Elyria clawed at the dirt,her feet kicking wildly as she plummeted. Her boot caught in the soft earth making up the sides of the fissure, and she managed to stop herself before she fell in completely.

With effort, she grappled with the steep side until she was able to boost herself back up over the edge, hauling her torso onto solid ground. For a moment, she hung there, bent at the waist, hips and legs dangling into the open chasm below. The tendons in her back strained painfully as she tried to pull more of herself out, but the ground was slick beneath her sweating palms.

Turning her head, she locked eyes with Kit, crouched on the other side of the rift. There was terror in her blue and green eyes as she rose, her head twisting as she looked for a place whereshe could get across. Could get to Elyria.

It didn’t matter. She was too far away.

And Elyria was slipping.

She flared her wings uselessly, that pressure still weighing down on her, preventing her from flying to safety. She called on her wild magic, willed the soil below her to move, to solidify, to boost her back onto solid ground.

But she couldn’t grasp it, not as she continued to slide, her fingers bleeding as she dug her nails into the ground.

This was how she would die, then. The Revenant, swallowed by darkness in the most literal sense. Elyria wanted to laugh at the poetry of it.

She threw her head back, a curse at the celestials for this trial and the existence of the entire infernal Crucible on the tip of her tongue. Something shiny glinted at the edge of her vision and her eyes shot to the source—the golden hilt of Leona’s dagger, embedded in the wall six inches to the right and a foot above her.

Hope sparked in her chest as Elyria reached for it.

Then, with one final rumble of the cavern, that hope sputtered out. A woman’s earsplitting scream filled the space just as Elyria’s bloodied fingers scraped the hilt. She lost the tentative bit of balance she had garnered and slipped further.
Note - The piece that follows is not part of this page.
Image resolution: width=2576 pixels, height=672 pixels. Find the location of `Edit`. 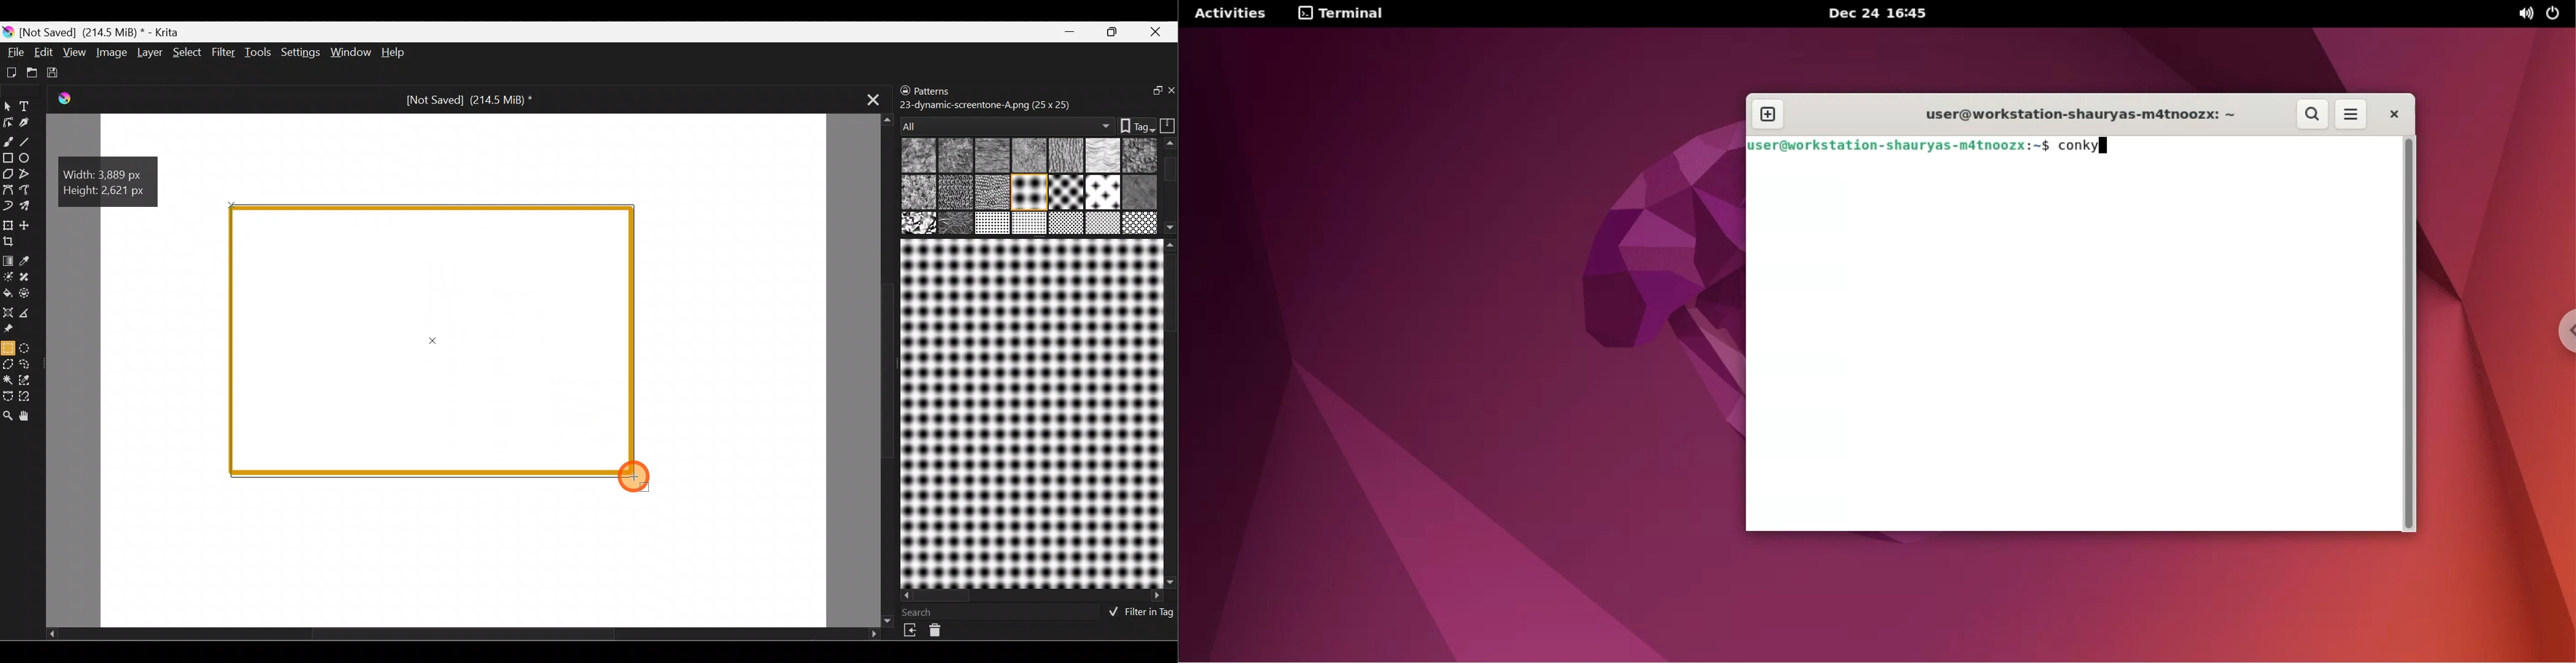

Edit is located at coordinates (43, 53).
She relatched her hands to the ledge, her heart plummeting into her stomach.

“Kit!” she shouted, fear coating every inch of her insides. She couldn’t even turn her head to check for her friend.

“I’m okay!” Kit called back, and relief flooded Elyria’s veins so rapidly she nearly burst into tears. But if it wasn’t Kit she heard, then...

Leona screamed again; the sound sharp at first—a panicked shriek that softened as it faded. It was followed by Belien’s agonized howl and Elyria knew Leona had fallen.

She wished she could bring herself to care.

Bootsteps pummeled the ground, the vibrations shaking Elyria’s grip on the ledge. Kit’s moonlight hair flew into Elyria’s line of sight a few seconds later, that look of terror still sketched on her young face as she wrapped her hands around Elyria’s wrists.

“Just hang on, Ellie,” Kit said, her voice cracking. “On the count ofthree, grab hold of me. I’ll pull you up.”

Elyria nodded, pressing her sweaty fingers into the ground with as much force as she could muster.

“One . . . two . . . three!”

Another moment of weightlessness as Elyria let go and grabbed hold of Kit. Grunting, Kit pulled. Elyria pushed against the rift’s side walls, gritting her teeth against the bite of the jagged ledge scraping against her stomach. And then Cyren was there too, wrapping an arm around Elyria’s waist, the three of them working together to haul her out of the pit.

“Thank you,” Elyria managed to gasp, looking between Kit and Cyren after they’d scrambled to a stretch of unbroken ground. “That was a bit close for comfort.”

“No thanks necessary. Though I’m sure I can come up with some creative ways you can show your gratitude if you insist.” Cyren grinned, the humor in his eyes only slightly dimmed by the wince that followed.